Friday, December 11, 2009

Something You Can Take Sitting Down...

I have a large number of topics stored away about which to blog. Many are URLs of interesting articles I've saved, others are newspaper clippings or scribbled notes about things that caught my interest. I have so many of these things saved in so many places that I often forget I have them, and find them after the particular event about which I wanted to write has already passed.

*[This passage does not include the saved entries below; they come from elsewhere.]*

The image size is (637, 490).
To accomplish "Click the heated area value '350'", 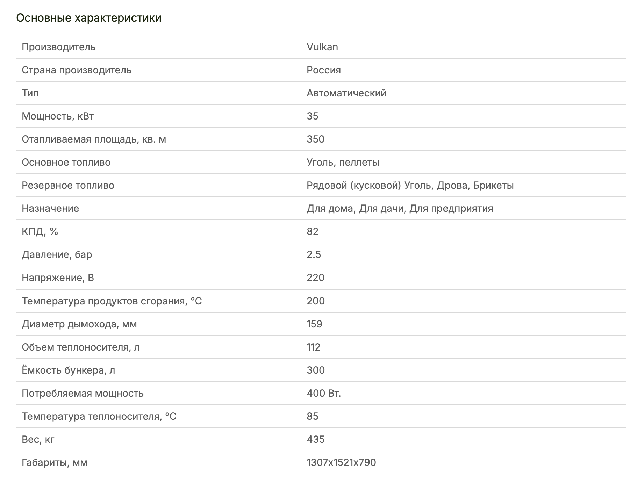I will 315,139.
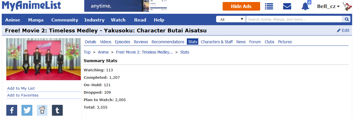Image resolution: width=353 pixels, height=118 pixels.
Task: Switch to the Characters & Staff tab
Action: point(217,42)
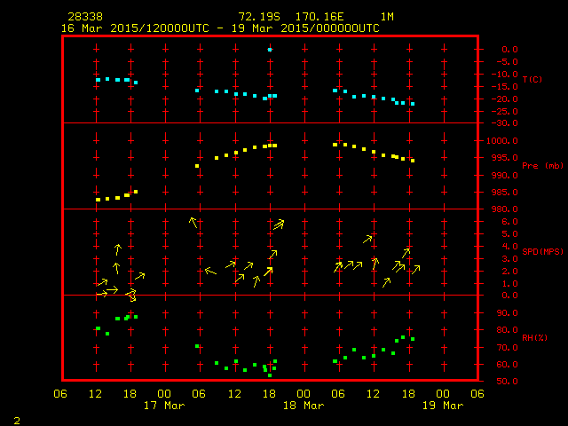Click the isolated cyan temperature point near 0.0
Image resolution: width=568 pixels, height=426 pixels.
[270, 50]
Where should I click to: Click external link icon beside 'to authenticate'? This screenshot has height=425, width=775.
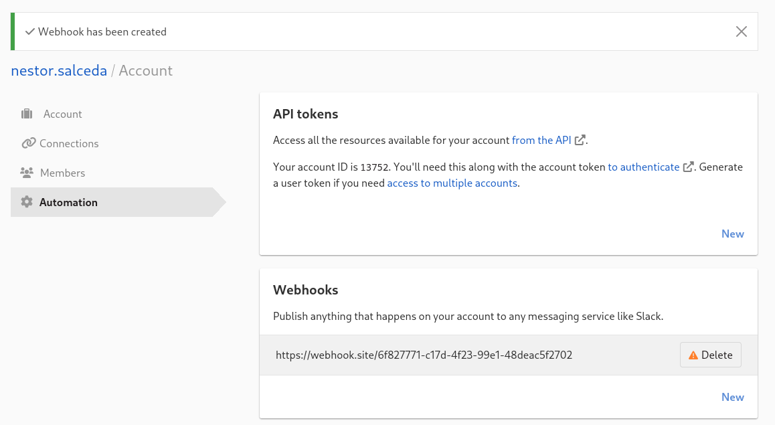click(688, 167)
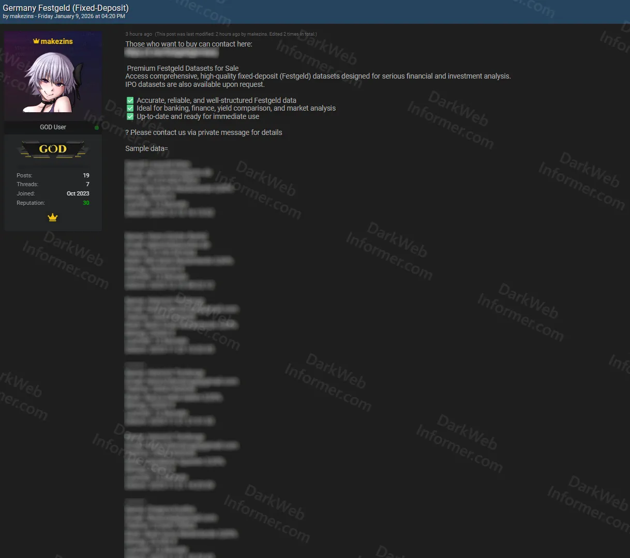Click the checkmark beside 'Ideal for banking' line
The width and height of the screenshot is (630, 558).
tap(130, 108)

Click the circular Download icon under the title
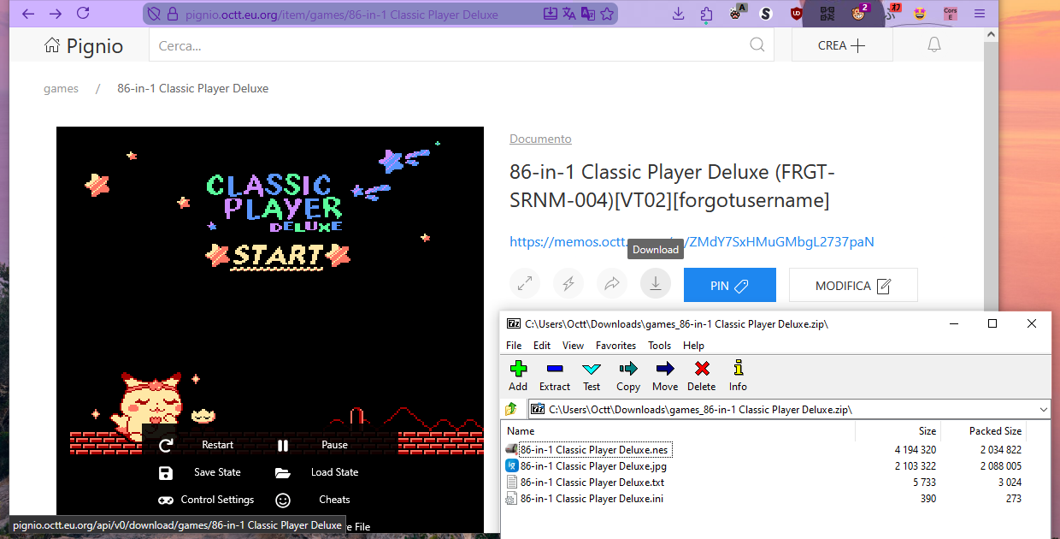click(655, 283)
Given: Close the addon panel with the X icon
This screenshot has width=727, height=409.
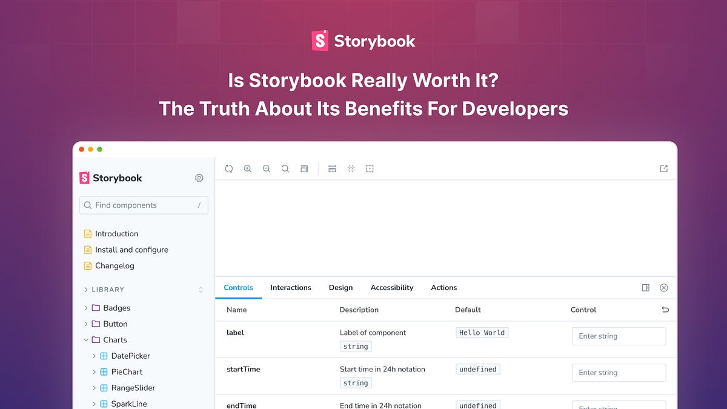Looking at the screenshot, I should point(664,287).
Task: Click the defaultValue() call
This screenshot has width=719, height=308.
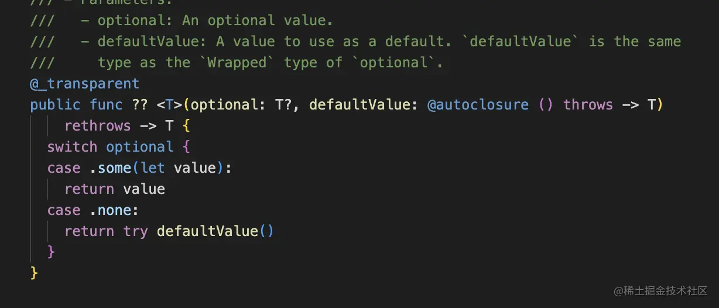Action: pos(215,231)
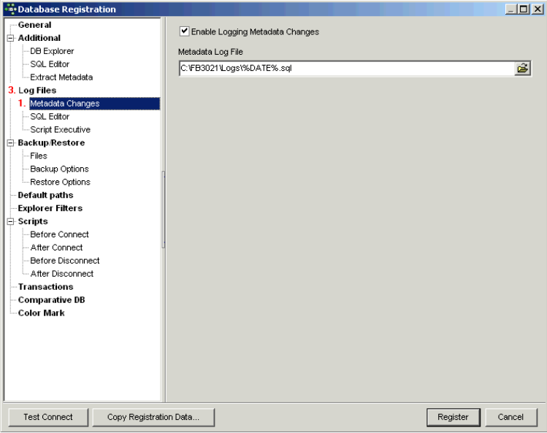
Task: Select Extract Metadata in the tree
Action: pyautogui.click(x=61, y=77)
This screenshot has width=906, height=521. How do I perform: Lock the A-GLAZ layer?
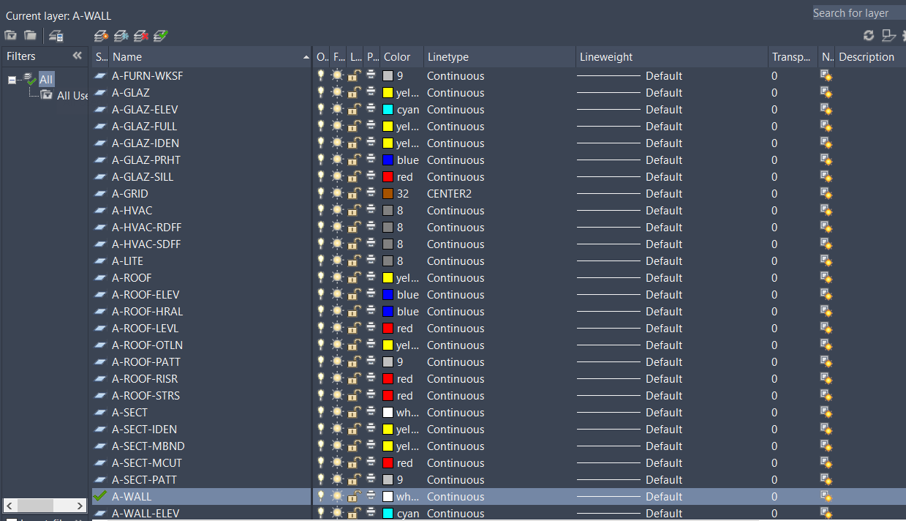355,92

Which brings me to World Toilet Day, which is celebrated (if I can use the expression) on November 19th each year. There was an extensive article about World Toilet Day and the history of the toilet last month in Time can read all about it here. In short, World Toilet Day, hosted by the World Toilet Organization, is a way to raise awareness for the 2.5 billion people around the world who live without proper sanitation.The humble toilet is, of course, one of those things we don't like to talk about in polite company, but which is of critical importance to our daily lives. If we didn't have toilets conveniently placed in the Capitol, for instance, Congress would be even more full of ... uh ... never mind. And if you've had - as I have - the experience of using the good old outhouse, you can really appreciate the modern, streamlined, one-gall0n-per-flush ceramic throne.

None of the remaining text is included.